Giriş bu kadar uzun olunca, sonrasında yukarıdaki meseleyi açan bir yazı kaleme almak zorunlu oldu.

Hal böyleyken ben de bu defa, arada bir yaptığım gibi biraz siyaset yazayım dedim.

Belki hukuk, eğitim, sağlık ya da konut sorunuyla ilgili de yazmaya başlayabilirim.

Aslında bu yazının başlığından konusu belli.

Sayın Kılıçdaroğlu’nun altılı masanın mimarlığından, başta Sadat olmak üzere kimi kurumların kapılarına dayanması ve süreci adeta tek başına bir ordu gibi sürüklemesinin kamuoyu karşılığı her geçen gün yükseliyor. Ağrı, Erzurum ve Elazığ gibi illerde gördüğü ilgi aslında kamuoyunda Sayın Kemal Kılıçdaroğlu’nun güçlü bir şekilde kabul edildiğinin net göstergesi.
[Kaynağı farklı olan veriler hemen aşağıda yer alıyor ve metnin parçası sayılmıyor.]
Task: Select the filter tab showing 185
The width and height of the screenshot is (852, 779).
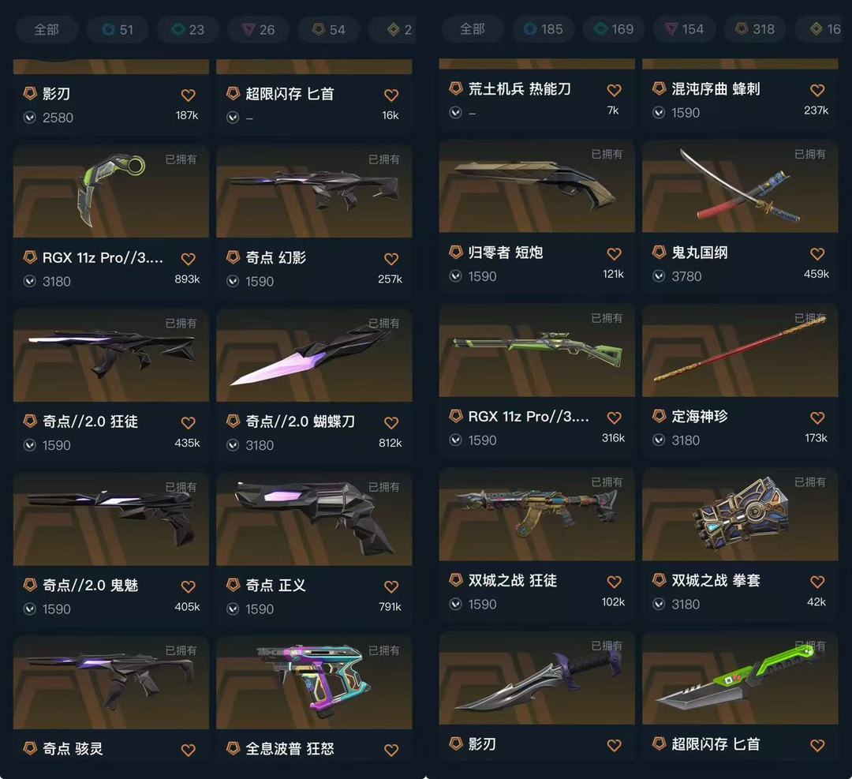Action: point(544,29)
Genel Başkan Kemal Kılıçdaroğlu iktidara yürürken asıl ayağına dolaşanlar, aslında yıllardır bir kanser gibi söküp atılamayan ekipçi-hizipçi yapılar ve gelmekte olan iktidarda şimdiden kendi alanını-gücünü oluşturmaya çalışan gruplar. Sayın Genel Başkanın inancı tartışmasını da deyim yerindeyse el altından en çok dillendiren de bu hazımsız oluşumlar.

Genel Başkana rağmen oyun kurmaya çalışanlar, onu kamuoyunda tartışmaya açmaya çalışanlar gerçek patronun kim olduğunu görmeye başladılar ve artık hazım sürecine girdiler.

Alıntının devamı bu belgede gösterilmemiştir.